Editoriale Radio Onda Libera del 16 giugno 2016
Oggi parliamo di debito pubblico, per il quale va registrato un nuovo record, negativo. Ad aprile siamo a quota 2.230 miliardi. Rispetto a marzo il dato aumenta di 2,1 miliardi quando era stato stimato in 2.228,7 miliardi. Si tratta del secondo massimo storico consecutivo. Il dato è stato pubblicato mentre il presidente dell’Antitrust, Giovanni Pitruzzella, presentava la sua relazione al Parlamento.
“Il forte peso del debito pubblico – ha spiegato – pone limiti significativi alla possibilità di condurre politiche di crescita prevalentemente basate sullo stimolo fiscale.
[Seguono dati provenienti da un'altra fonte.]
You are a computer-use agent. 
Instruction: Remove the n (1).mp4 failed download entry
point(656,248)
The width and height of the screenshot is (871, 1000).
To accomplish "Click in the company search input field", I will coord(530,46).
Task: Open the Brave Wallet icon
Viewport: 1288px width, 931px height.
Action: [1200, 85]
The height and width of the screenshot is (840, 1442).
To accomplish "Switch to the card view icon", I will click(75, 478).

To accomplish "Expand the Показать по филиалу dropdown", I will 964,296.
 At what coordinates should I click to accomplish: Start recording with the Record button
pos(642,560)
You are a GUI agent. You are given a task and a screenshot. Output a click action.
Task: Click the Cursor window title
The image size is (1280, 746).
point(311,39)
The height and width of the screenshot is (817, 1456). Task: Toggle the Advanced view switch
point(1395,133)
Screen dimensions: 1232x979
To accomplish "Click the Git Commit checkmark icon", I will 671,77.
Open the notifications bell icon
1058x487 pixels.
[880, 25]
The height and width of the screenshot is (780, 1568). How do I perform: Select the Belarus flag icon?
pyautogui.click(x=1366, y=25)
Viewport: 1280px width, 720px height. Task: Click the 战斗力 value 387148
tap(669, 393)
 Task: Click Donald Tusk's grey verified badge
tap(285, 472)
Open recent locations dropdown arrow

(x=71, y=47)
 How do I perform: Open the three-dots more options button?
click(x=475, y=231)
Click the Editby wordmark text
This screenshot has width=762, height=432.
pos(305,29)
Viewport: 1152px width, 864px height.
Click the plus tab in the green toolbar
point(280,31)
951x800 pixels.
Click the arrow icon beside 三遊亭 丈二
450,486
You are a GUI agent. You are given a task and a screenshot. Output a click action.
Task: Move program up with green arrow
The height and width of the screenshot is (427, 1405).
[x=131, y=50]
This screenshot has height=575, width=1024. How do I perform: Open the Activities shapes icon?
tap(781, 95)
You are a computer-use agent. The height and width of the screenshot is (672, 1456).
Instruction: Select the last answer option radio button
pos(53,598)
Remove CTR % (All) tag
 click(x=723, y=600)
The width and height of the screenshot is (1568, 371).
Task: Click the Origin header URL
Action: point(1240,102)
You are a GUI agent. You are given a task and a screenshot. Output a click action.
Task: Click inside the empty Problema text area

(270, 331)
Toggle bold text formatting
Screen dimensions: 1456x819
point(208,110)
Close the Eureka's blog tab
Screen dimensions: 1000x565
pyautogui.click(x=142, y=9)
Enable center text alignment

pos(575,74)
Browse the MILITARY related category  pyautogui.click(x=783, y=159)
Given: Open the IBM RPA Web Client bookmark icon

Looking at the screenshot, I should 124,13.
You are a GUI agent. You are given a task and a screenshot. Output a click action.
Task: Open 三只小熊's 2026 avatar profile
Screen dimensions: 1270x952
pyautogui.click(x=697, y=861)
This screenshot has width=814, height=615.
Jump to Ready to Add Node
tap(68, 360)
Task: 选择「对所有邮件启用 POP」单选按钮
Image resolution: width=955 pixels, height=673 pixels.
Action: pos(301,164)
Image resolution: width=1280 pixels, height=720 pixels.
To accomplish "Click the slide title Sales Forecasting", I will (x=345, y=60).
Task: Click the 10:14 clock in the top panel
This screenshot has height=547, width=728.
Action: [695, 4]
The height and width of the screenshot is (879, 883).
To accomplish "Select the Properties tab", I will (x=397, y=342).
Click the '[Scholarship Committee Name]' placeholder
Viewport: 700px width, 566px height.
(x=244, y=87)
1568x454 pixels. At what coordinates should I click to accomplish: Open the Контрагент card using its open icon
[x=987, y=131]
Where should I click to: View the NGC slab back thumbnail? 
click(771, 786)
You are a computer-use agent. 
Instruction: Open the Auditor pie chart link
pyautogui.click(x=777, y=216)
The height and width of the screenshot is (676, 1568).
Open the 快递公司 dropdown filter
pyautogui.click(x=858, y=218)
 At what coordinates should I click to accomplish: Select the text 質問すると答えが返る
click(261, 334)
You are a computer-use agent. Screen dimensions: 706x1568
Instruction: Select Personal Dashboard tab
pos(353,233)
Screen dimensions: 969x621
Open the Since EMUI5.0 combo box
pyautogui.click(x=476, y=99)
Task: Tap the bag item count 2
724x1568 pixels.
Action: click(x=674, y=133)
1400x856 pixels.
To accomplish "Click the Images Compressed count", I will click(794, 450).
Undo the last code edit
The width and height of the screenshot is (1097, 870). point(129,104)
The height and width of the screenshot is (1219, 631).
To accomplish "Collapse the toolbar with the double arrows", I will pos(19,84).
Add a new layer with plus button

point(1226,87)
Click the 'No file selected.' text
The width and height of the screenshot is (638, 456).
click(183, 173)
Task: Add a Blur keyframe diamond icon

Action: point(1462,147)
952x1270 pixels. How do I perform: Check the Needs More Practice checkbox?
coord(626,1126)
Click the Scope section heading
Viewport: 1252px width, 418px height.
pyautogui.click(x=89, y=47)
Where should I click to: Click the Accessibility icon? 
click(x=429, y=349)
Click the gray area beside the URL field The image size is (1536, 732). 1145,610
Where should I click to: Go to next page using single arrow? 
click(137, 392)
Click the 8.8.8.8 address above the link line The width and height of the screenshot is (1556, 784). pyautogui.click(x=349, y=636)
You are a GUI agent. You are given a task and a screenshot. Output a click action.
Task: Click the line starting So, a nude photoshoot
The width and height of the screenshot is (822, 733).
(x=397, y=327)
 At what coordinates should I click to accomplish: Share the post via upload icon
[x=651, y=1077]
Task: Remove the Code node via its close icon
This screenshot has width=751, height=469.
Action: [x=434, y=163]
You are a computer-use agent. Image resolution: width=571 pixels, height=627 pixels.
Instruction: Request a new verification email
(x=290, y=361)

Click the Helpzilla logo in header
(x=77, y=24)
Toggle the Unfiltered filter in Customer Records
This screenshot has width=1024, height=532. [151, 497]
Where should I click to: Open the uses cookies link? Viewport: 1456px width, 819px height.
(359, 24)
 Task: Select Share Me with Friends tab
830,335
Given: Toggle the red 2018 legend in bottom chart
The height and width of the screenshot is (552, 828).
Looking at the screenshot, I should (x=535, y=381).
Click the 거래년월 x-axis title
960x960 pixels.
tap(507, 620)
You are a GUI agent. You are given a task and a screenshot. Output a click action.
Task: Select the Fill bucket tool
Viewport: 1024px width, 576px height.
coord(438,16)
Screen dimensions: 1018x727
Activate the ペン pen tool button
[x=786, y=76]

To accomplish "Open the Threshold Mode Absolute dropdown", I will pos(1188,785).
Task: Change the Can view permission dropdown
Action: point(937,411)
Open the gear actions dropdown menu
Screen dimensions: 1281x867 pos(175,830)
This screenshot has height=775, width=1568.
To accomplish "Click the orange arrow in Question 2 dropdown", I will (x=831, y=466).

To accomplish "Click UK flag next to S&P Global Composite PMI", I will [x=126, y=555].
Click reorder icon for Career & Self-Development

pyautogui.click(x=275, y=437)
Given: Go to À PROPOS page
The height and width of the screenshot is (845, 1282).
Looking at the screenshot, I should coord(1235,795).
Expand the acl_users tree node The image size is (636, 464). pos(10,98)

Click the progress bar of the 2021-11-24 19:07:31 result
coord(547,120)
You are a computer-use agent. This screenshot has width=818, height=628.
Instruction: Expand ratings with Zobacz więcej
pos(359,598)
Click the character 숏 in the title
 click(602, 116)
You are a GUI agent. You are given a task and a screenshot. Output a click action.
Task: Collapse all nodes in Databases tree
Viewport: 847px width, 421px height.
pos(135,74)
Questo limite sussiste indipendentemente dalle regole europee e dai loro margini di flessibilità”.
Detto in soldoni, se non si abbassa il debito pubblico non ci può essere crescita e se non c'è crescita non ci può essere occupazione e se non ci sono crescita e occupazione la crisi non finisce. Insomma un gatto che si morde la coda, un circolo vizioso, che blocca il Paese e allontana la ripresa checché ne dicano osservatori ed esperti.
L'aumento del debito pubblico non è un problema di macroeconomia, che interessa solo gli economisti o gli appassionati di statistiche. Si riverbera sulle nostre vite e sui nostri bilanci, sui nostri portafogli.
Ma l’aumento del debito ha prestato anche il fianco del governo agli attacchi dell’opposizione. Da febbraio 2014, quando ha cominciato a governare Renzi, il debito pubblico italiano è aumentato di 123,20 miliardi in poco più di due anni. C’è poco da festeggiare con il No-Imu day.
Al di là della polemica politica, comprensibile tra maggioranza e opposizione, siamo dell'avviso che bisogna mettere mano a una seria manovra di spending review, a una forte e imponente riduzione della spesa pubblica, a una riduzione degli sprechi, dei lauti stipendi e delle pensioni d'oro. Solo così facendo si ridurrebbe il debito pubblico e si potrebbe pensare a Una ripresa.